Task instructions: Please write out exactly the line containing "Given: Click the Draft Read Power field" below and every line after it, through the last one, but leave out any pictures.

Data excerpts:

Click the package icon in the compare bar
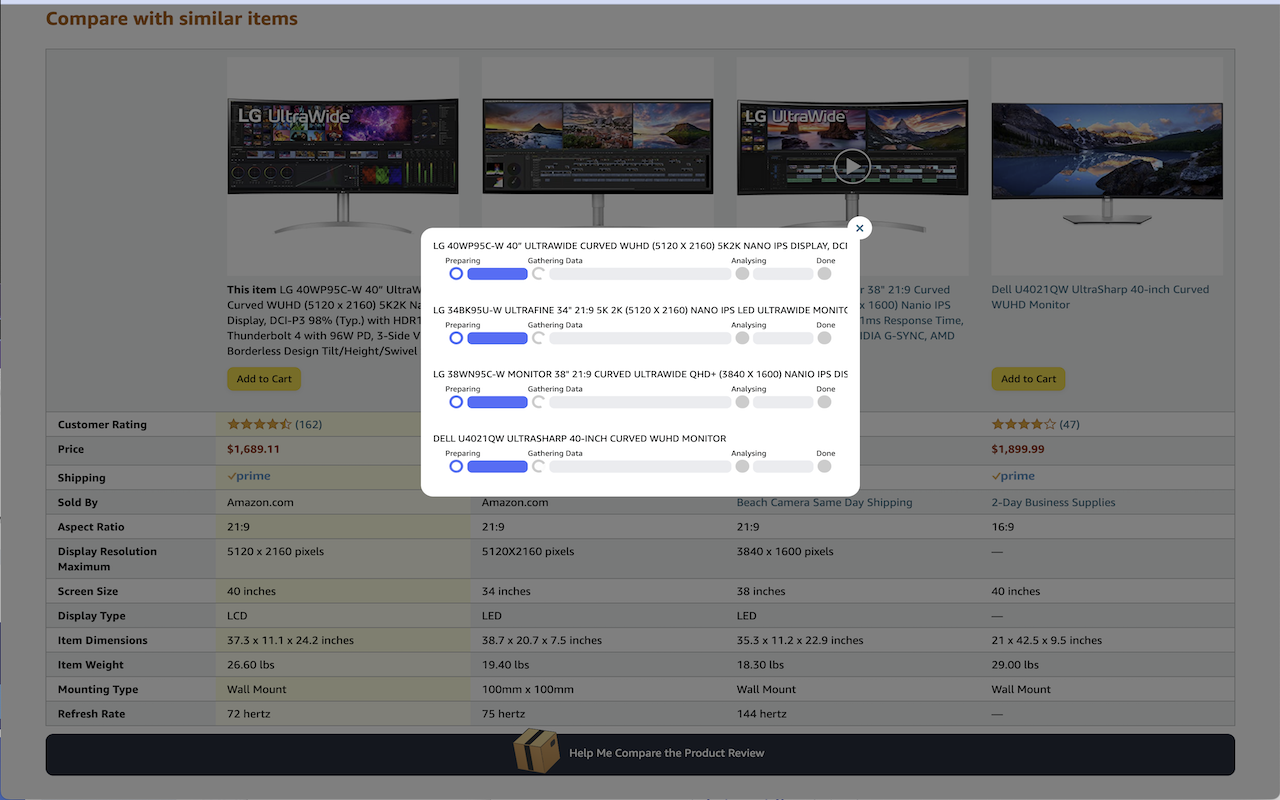Viewport: 1280px width, 800px height. click(536, 754)
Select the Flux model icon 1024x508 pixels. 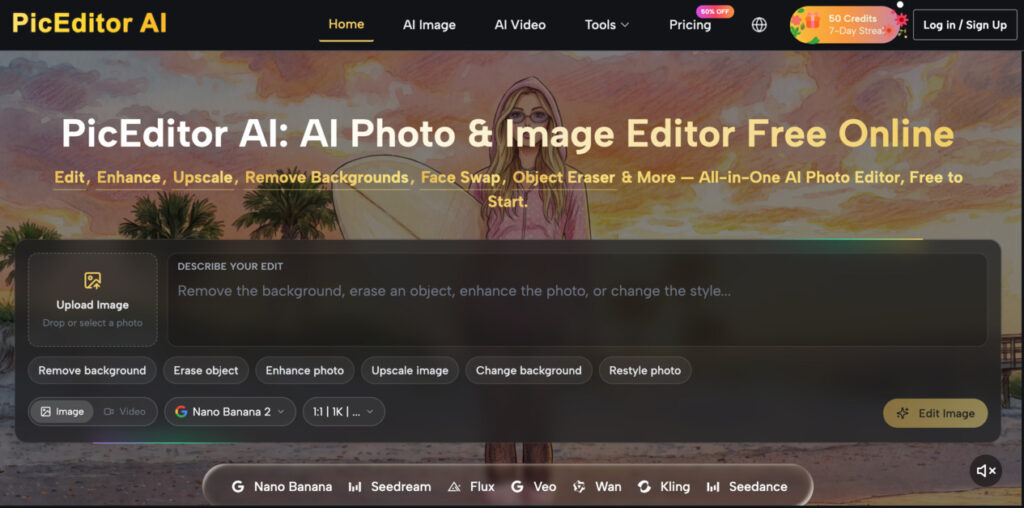tap(455, 487)
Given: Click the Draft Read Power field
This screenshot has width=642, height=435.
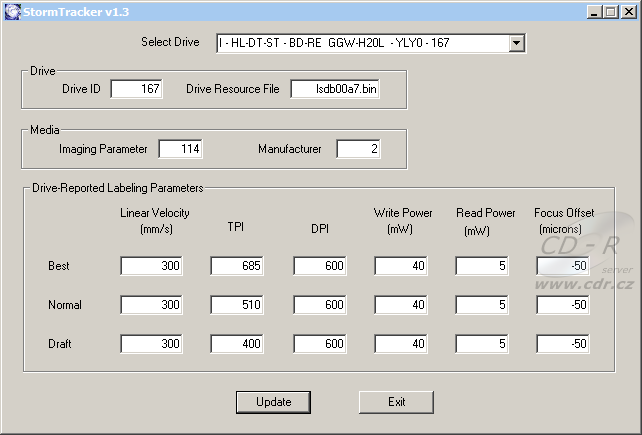Looking at the screenshot, I should point(482,344).
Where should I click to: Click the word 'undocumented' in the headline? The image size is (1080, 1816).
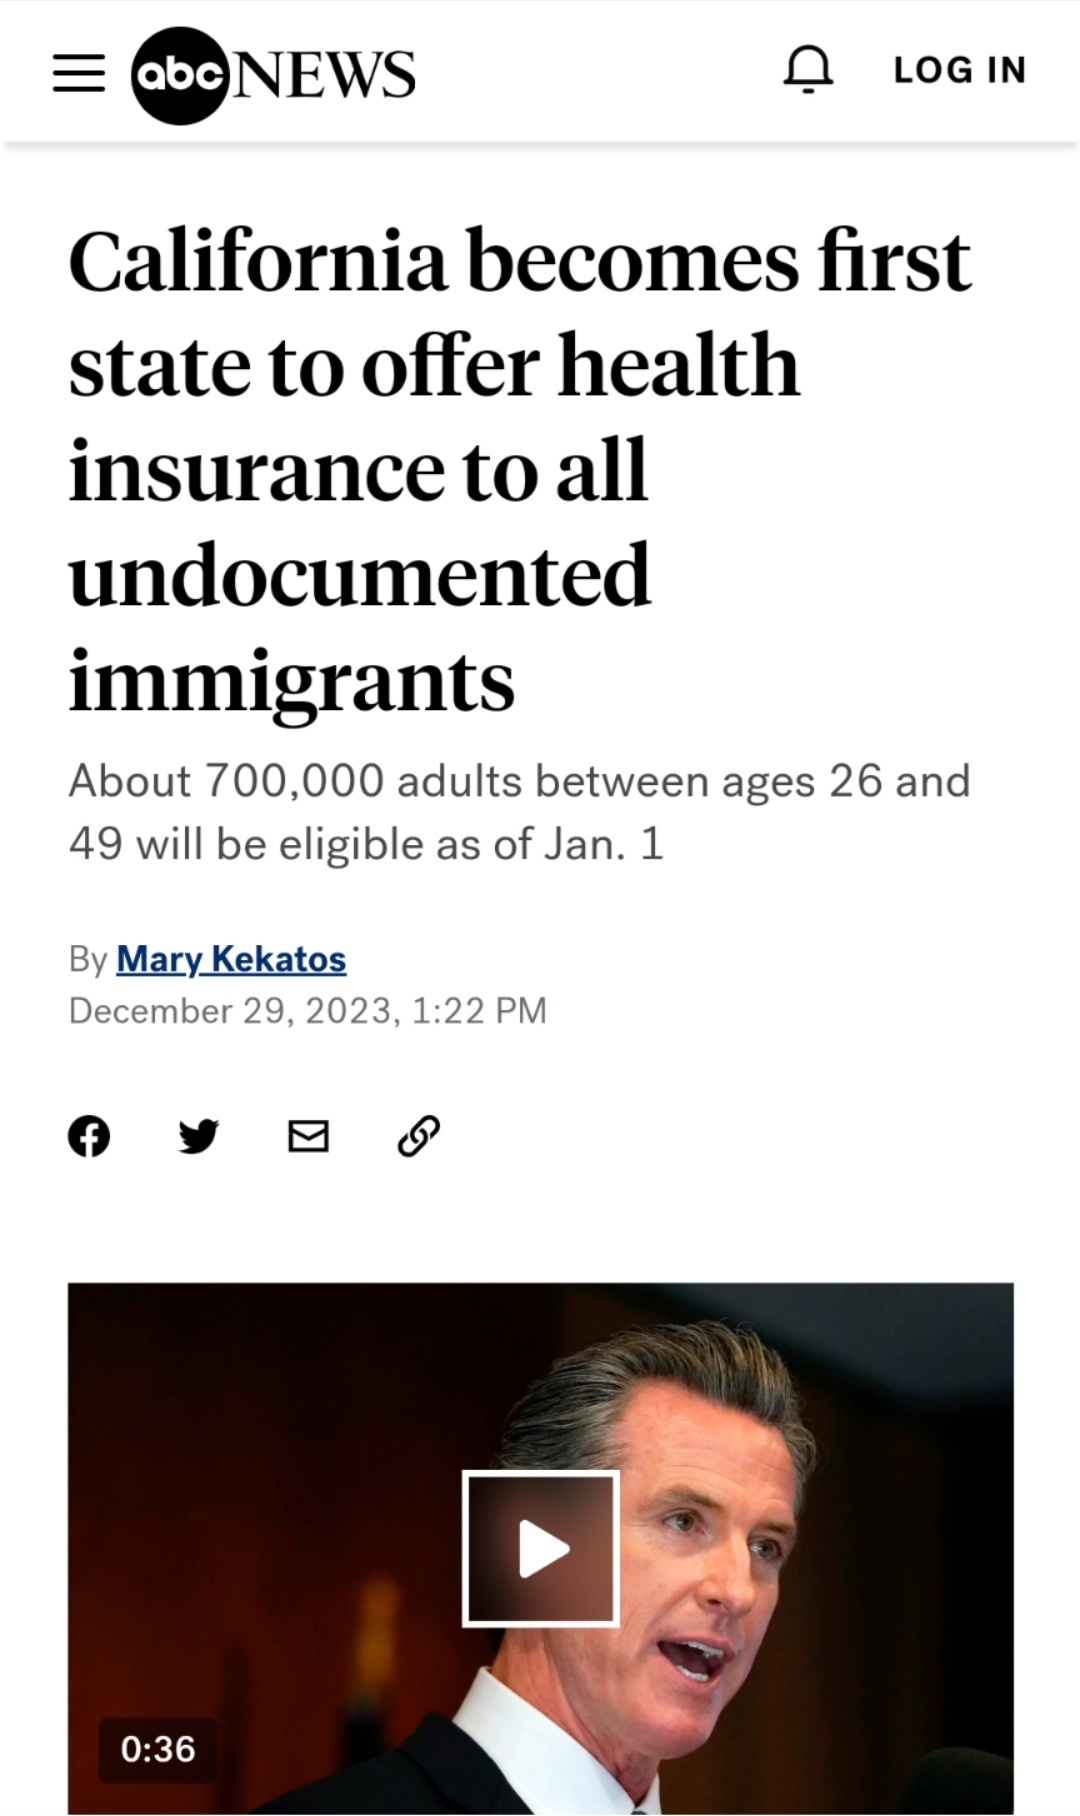tap(360, 574)
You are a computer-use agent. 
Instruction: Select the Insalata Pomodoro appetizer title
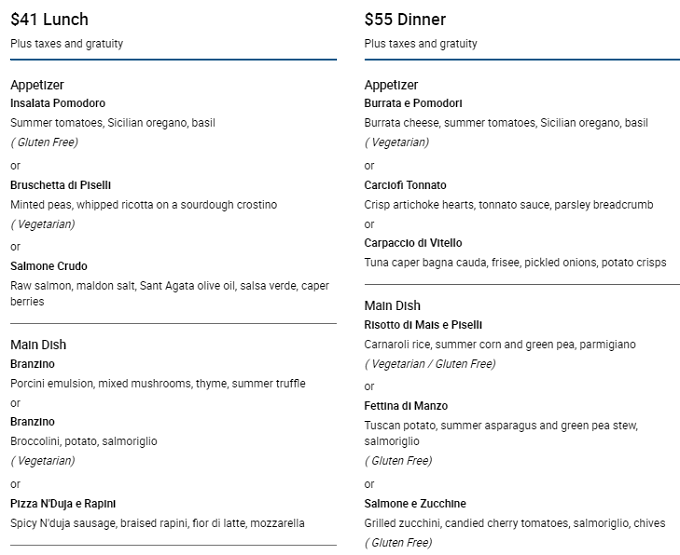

Expected answer:
Given: Click the Draft Read Power field
This screenshot has width=642, height=435.
Looking at the screenshot, I should point(482,344).
Where should I click to: Click the word 'undocumented' in the headline? The image size is (1080, 1816).
tap(360, 574)
You are a computer-use agent. 
Instruction: Select the Insalata Pomodoro appetizer title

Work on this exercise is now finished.